Rachel se arriesgó a mirar a Paul, que yacía sobre el suelo de piedra. Estaba inmóvil. Volvió a mirar a Knoll.

—Quizá le cueste creerlo, pero no tengo queja alguna respecto a usted, Frau Cutler. Matarla sería sin duda lo más eficiente, pero no tiene por qué ser lo más astuto. Primero la muerte de su padre y después la suya. Y en tan breve plazo. No. Por mucho que me gustara librarme de una molestia, no puedo matarla. Así que, por favor…, márchese a casa.

—Usted mató… a mi padre.

—Su padre comprendía los riesgos que asumió en la vida. Incluso parecía disfrutar de ellos. Debería haber seguido usted el consejo que le dio. Estoy bastante familiarizado con la historia de Faetón. Un relato fascinante acerca del comportamiento impulsivo. La desesperanza de la generación mayor al tratar de educar a la más joven. ¿Qué le dijo el dios del Sol a Faetón? «Mírame a la cara si puedes, mira en mi corazón y allí verás la sangre y la pasión ansiosas de un padre». Escuche el consejo, Frau Cutler. Puedo cambiar fácilmente de idea. ¿Quiere acaso que esos preciosos hijos suyos lloren lágrimas de ámbar si un rayo acaba con usted?

De repente, Rachel visualizó a su padre en el ataúd. Lo había enterrado con su chaqueta de tweed, la misma con la que había acudido ante el tribunal el día en que ella le concedió el cambio de nombre. Nunca se había creído la simple caída por las escaleras. Y ahora su asesino estaba allí, apretado contra ella. Se sacudió e intentó asestarle un rodillazo en la entrepierna, pero la mano que le rodeaba el cuello se apretó y el cuchillo perforó la piel.

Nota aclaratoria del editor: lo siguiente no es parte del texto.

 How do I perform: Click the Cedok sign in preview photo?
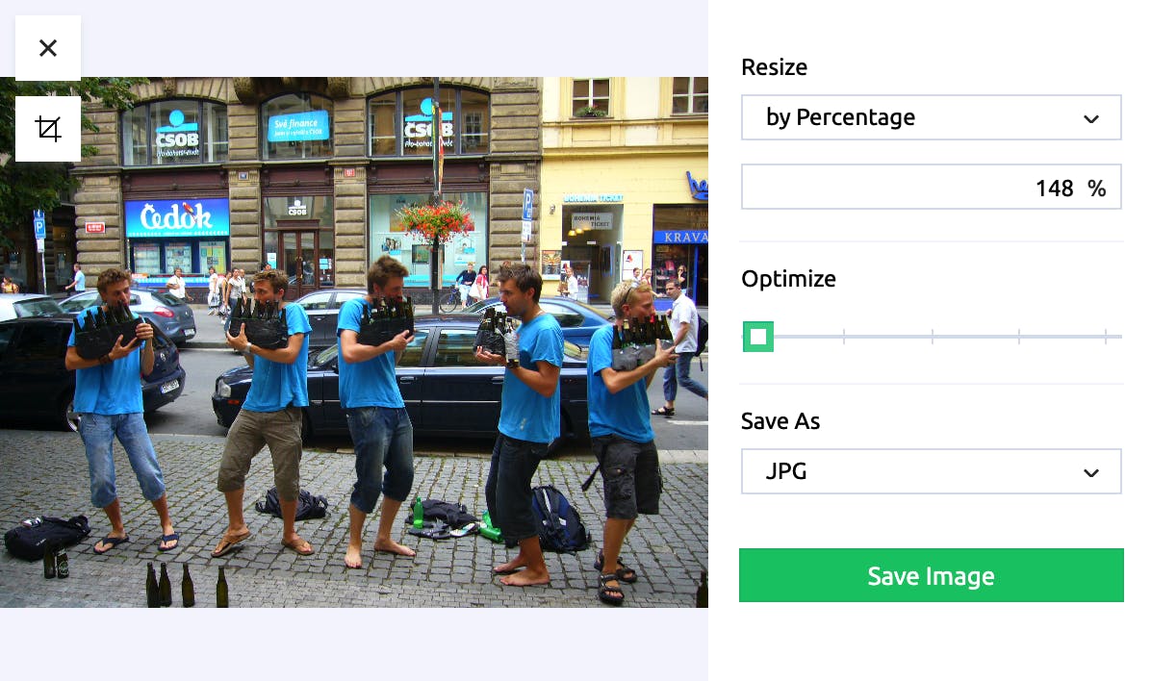pos(177,217)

Rachel se paralizó e inspiró entre dientes.

—Mal, mal, Frau Cutler. Nada de eso.

Knoll liberó la mano de la garganta, pero mantuvo la hoja firme bajo el mentón. Con la palma le recorrió el cuerpo, hasta la entrepierna, de donde la agarró con fuerza.

—Sé que me encuentra misterioso. —La mano ascendió y le masajeó los pechos a través del jersey—. Es una pena que no disponga de más tiempo.

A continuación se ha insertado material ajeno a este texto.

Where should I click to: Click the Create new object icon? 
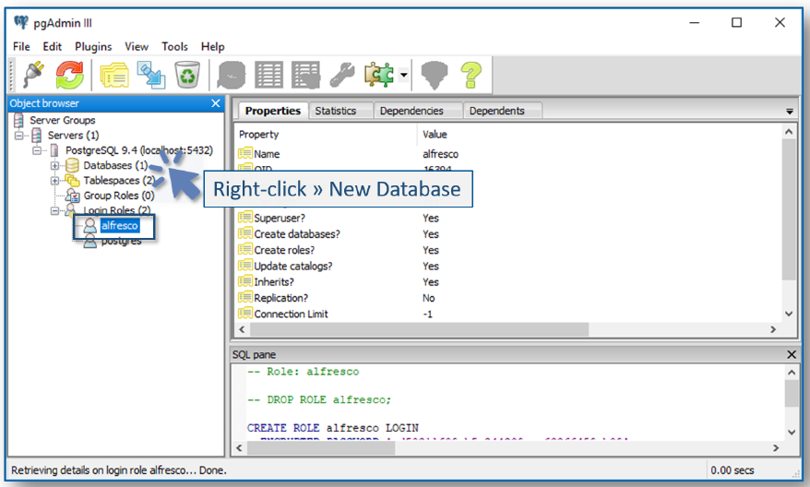(x=150, y=74)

De repente, le pellizcó con fuerza el pecho derecho y lo retorció.

El dolor obligó a Rachel a envararse.

—Siga mi consejo, Frau Cutler. Vuelva a casa. Tenga una vida feliz. Críe a sus hijos. —Señaló con la cabeza a Paul—. Satisfaga a su exmarido y olvídese de todo esto. No es de su incumbencia.

—Usted… mató… a mi padre… —logró repetir a pesar del dolor.

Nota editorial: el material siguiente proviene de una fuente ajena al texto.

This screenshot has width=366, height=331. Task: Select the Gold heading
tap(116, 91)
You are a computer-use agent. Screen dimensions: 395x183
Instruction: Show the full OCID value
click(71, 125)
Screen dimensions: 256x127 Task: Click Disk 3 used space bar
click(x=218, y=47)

La mano derecha de Knoll le soltó el pecho y voló hacia el cuello.

—La próxima vez que nos veamos le rajaré la garganta. ¿Me entiende?

Ella no respondió. La punta del cuchillo profundizó un poco más. Rachel quería gritar, pero era incapaz.

—¿Me entiende? —repitió Knoll lentamente.

—Sí —logró pronunciar.

Knoll retiró el cuchillo y la sangre comenzó a manar de la herida en el cuello. Rachel se quedó rígida, apoyada contra la pared. Estaba preocupada por Paul, que todavía no se había movido.

—Haga lo que le he dicho, Frau Cutler.

Knoll se volvió para marcharse.

Rachel saltó a por él.

La mano derecha del asesino trazó un arco y el mango del cuchillo la golpeó con fuerza debajo de la sien derecha. Rachel no podía ver más que un destello blanco y el pasillo comenzó a dar vueltas. La bilis estalló en su garganta. Entonces vio a María y a Brent que corrían hacia ella con los brazos abiertos. Movían la boca, pero la negrura que se apoderó de ella tornó las palabras inaudibles.